From a black perspective, I’m connected to a large group of people who have been through a lot of struggles. It’s important to be proud of the struggles of our ancestors. The black race has shown a lot of resilience,and the queer community has done the same. I feel like it’s not all about me; it’s about everyone. We’re all in this together. It’s about building up a group of people who have historically been oppressed.
Pride means taking pride in who you are and not being afraid. I think there are a lot of underserved populations in the LGBT community, and this event is for them. I’m here to support my friends, but I also feel more comfortable in this community than I do anywhere else. I’d say I feel bisexual and queer, but I don’t usually label myself. I don’t like labels, but I also think identifying yourself is important in this day and age for making a statement.
It’s a celebration of everything. It’s a celebration of who you are, and being proud of who you are. I think it’s really important in smaller communities, other countries. You talk about over in Ukraine, Russia [or] even just last night there was murder in Orlando at a gay bar. It’s really important, as a community, to stick together and have each other’s backs. And to also fight back against all the people who don’t like us because of who we might have sex with.
Pride is freedom. Pride is knowing who you are and being confident in who you are. There are so many stereotypes about our community, but we are doctors, we are lawyers, we are like everyone else. Coming to events like this makes you feel like you’re at home. Straight people are able to walk through life unnoticed, without all the stares. We can’t always [do that], so [it’s] important for us to have confidants who understand that experience.
What brings me to Pride today is being an open-minded straight person who wants to share love and understanding with those who are transgender, gay and bisexual — no matter what their persuasion. The church that I go to encourages that, and it’s something I’ve been a part of for many years. Pride means pride in yourself — pride in the fact that you’re a living human being. Pride that you have survived most of the bad stuff; you’re getting into the good stuff; you’ve come through it all.
Pride means being comfortable in your skin and not giving a fuck what anybody thinks. For a while I didn’t even know I was pansexual. My friends were actually the ones who pointed it out to me. I finally came out to my mom when I was in high school. She wasn’t hateful but I could tell she wasn’t comfortable with it. She wants me to be happy, but she says she doesn’t know if it’s “right.”

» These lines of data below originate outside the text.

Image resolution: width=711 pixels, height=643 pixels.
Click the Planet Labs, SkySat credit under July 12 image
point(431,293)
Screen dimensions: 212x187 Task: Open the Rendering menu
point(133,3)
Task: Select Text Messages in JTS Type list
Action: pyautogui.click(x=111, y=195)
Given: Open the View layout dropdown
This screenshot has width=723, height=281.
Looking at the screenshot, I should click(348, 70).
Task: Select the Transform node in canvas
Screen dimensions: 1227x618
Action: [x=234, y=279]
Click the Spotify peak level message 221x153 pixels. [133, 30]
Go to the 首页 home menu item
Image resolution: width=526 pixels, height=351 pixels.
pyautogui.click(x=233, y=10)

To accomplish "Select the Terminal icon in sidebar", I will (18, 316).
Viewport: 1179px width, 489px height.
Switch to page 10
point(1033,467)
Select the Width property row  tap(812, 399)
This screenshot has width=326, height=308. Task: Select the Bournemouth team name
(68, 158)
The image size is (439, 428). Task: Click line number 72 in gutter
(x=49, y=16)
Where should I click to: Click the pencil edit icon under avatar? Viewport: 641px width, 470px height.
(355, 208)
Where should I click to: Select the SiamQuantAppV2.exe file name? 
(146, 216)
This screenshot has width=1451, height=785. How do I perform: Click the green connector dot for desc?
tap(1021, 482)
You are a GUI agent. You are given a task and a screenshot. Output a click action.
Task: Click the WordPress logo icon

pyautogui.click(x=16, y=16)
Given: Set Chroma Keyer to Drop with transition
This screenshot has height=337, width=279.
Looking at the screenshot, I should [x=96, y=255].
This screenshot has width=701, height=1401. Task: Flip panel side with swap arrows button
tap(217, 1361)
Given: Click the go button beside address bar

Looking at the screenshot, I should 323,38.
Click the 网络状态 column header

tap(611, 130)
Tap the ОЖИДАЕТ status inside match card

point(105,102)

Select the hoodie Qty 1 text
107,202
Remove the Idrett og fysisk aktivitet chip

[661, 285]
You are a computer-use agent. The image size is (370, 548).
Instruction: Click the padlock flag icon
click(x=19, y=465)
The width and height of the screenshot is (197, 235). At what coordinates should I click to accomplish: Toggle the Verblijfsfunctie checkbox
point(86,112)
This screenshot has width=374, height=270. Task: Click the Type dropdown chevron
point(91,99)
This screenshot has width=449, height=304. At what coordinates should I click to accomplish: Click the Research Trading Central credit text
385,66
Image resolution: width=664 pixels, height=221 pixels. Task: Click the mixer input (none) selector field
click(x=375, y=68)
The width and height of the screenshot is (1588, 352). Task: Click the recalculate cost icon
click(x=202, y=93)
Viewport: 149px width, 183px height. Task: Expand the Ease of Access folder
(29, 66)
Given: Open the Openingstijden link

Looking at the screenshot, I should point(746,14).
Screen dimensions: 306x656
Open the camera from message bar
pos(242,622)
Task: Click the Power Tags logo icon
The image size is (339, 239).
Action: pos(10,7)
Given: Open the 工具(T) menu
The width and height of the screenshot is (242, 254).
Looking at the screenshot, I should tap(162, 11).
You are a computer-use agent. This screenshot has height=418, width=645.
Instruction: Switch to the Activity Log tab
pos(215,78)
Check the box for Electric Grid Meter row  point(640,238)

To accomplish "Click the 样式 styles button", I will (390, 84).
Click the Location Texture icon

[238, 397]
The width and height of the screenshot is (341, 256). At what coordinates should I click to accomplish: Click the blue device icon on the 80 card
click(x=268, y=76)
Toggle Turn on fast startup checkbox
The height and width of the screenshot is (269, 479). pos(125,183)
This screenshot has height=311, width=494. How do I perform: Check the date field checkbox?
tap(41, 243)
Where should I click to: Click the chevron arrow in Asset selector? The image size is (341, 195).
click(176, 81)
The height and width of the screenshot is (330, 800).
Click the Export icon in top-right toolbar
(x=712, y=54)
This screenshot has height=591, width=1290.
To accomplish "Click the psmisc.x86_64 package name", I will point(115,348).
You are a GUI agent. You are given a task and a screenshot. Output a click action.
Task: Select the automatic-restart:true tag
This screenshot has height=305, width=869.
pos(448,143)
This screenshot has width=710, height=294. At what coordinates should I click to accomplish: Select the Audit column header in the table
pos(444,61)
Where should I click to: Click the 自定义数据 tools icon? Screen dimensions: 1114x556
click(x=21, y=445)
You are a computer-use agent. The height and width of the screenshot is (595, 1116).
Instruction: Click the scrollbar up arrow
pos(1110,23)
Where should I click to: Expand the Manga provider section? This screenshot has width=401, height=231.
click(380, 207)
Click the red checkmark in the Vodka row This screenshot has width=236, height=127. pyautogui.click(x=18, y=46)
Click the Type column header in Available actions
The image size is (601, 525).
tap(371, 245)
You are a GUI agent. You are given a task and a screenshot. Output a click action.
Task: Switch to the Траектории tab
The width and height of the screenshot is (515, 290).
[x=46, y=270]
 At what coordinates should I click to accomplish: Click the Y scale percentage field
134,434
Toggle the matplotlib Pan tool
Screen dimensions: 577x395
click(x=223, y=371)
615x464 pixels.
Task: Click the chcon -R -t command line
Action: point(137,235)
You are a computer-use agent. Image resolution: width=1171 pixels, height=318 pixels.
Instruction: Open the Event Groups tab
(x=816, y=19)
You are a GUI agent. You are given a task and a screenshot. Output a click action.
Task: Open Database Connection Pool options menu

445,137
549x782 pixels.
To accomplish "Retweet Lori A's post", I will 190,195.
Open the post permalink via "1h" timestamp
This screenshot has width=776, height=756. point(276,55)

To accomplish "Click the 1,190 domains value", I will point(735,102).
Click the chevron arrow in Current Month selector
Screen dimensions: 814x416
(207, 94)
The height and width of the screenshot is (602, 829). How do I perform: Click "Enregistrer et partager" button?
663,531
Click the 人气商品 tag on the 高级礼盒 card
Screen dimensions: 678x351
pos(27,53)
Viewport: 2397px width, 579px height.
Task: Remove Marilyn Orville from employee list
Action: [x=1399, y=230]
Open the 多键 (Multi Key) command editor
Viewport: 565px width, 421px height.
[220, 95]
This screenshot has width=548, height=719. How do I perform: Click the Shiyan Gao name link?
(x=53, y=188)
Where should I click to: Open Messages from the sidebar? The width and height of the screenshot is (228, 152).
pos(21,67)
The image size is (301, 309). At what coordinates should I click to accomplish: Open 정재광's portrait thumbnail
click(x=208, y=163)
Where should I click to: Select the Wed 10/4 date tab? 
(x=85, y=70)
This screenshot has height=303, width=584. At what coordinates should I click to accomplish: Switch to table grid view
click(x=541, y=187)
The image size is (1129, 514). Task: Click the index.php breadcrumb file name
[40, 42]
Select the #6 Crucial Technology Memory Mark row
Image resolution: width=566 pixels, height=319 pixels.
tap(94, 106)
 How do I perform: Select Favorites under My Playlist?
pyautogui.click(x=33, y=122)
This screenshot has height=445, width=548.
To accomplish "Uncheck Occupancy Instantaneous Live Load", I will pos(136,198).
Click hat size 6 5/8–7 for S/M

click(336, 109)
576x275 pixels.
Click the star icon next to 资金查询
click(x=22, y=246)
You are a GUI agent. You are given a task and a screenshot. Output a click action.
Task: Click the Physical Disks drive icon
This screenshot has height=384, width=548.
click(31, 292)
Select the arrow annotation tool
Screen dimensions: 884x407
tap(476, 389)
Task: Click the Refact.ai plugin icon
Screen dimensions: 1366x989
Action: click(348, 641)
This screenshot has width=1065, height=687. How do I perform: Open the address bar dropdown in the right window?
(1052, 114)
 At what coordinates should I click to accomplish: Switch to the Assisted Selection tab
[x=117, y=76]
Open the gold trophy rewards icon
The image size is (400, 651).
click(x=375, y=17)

I’m pansexual and it’s fun to get out there. In your everyday life you don’t get to really be out and open, and not everyone is out, so it’s fun and freeing. The only annoying thing is the protesters, but they’re kept far away. I at least saw them during the parade, but last year there were more of them, I think. I like [Pride]. I think it’s great.
I have been a long supporter of the gay-rights movement. I started marching in gay pride 31 years ago in Cincinnati, Ohio. I brought my son, who was in a stroller, he was just a little tyke. And you know, back then it was not popular, it was not trendy. To march — to be open and march in a Pride event was a big deal. People were victimized, and I felt as an ally that I needed to express my support, and I have been a vigorous supporter of the gay movement ever since. Because I feel like what they want is what all of us should have. And that is the right to live without being harassed and to love without any shame.